Pixel coordinate grounding data:
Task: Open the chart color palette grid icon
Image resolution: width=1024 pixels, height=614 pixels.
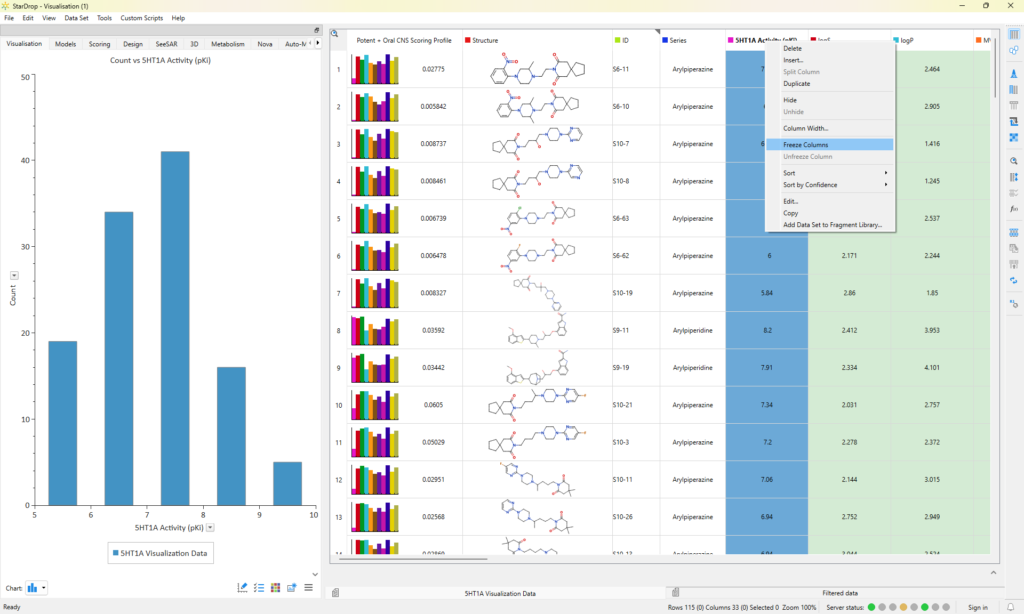Action: tap(275, 587)

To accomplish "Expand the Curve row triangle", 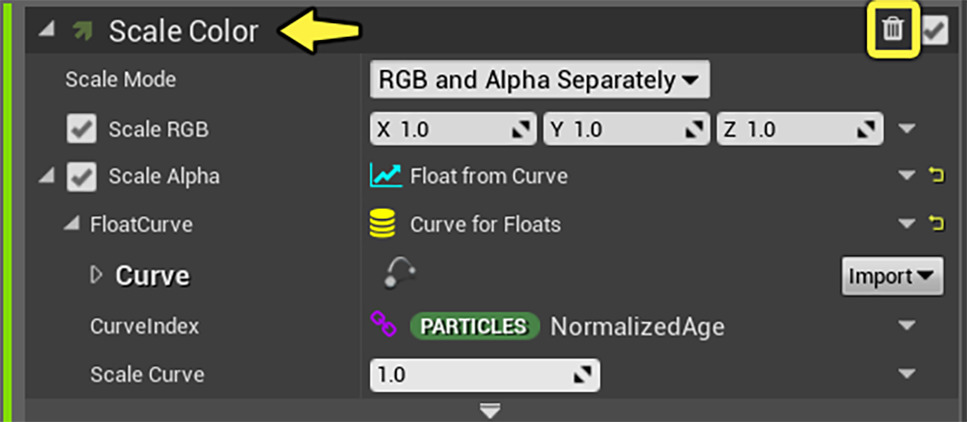I will [97, 274].
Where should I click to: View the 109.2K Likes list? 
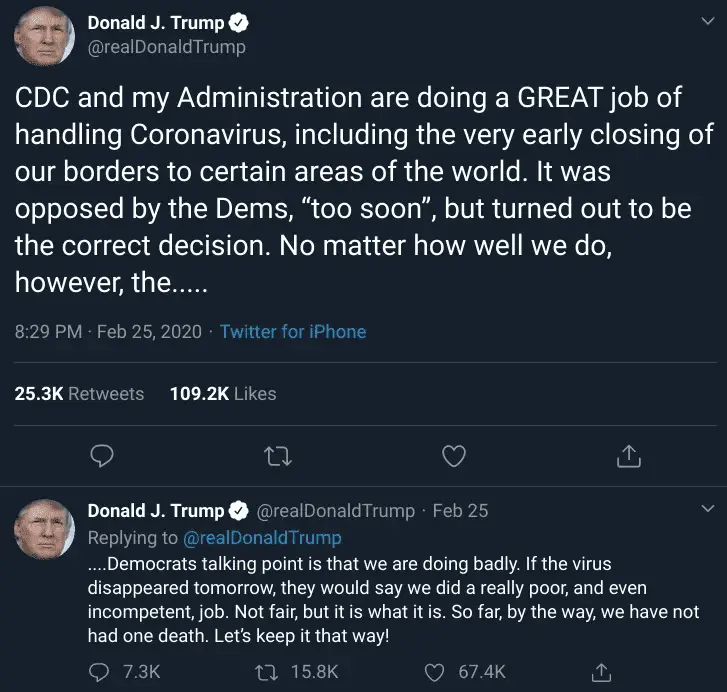[x=223, y=394]
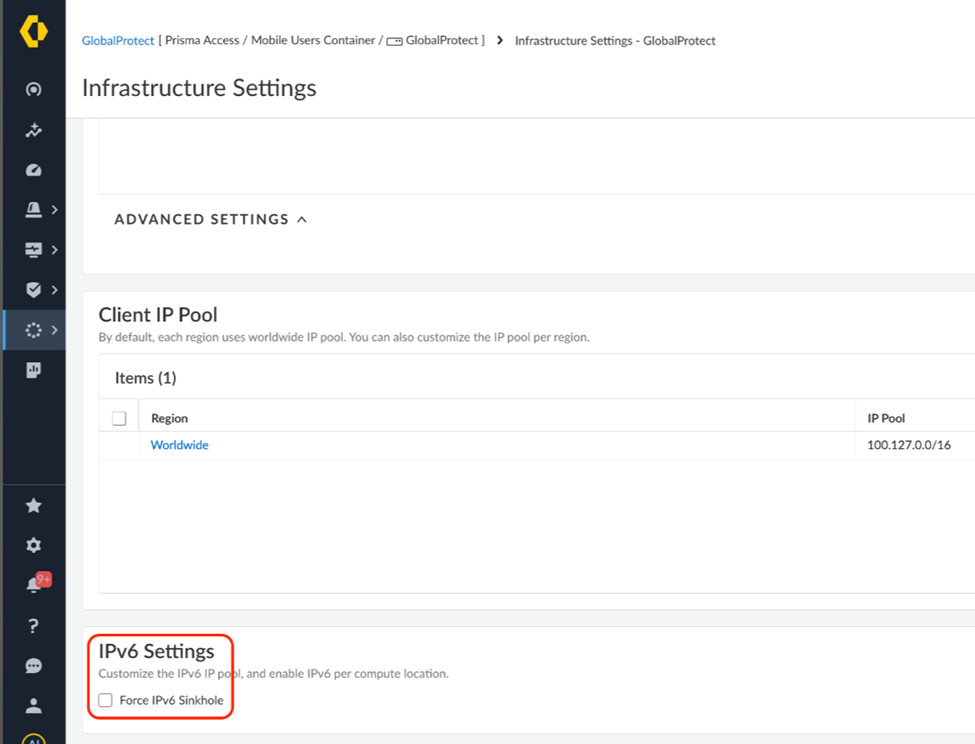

Required action: Please write out the lines above exactly, from the one that contains "Where should I" through the final line, and include none of the pictures.

Solution for this exercise:
Where should I click to: View the 109.2K Likes list? 
[x=223, y=394]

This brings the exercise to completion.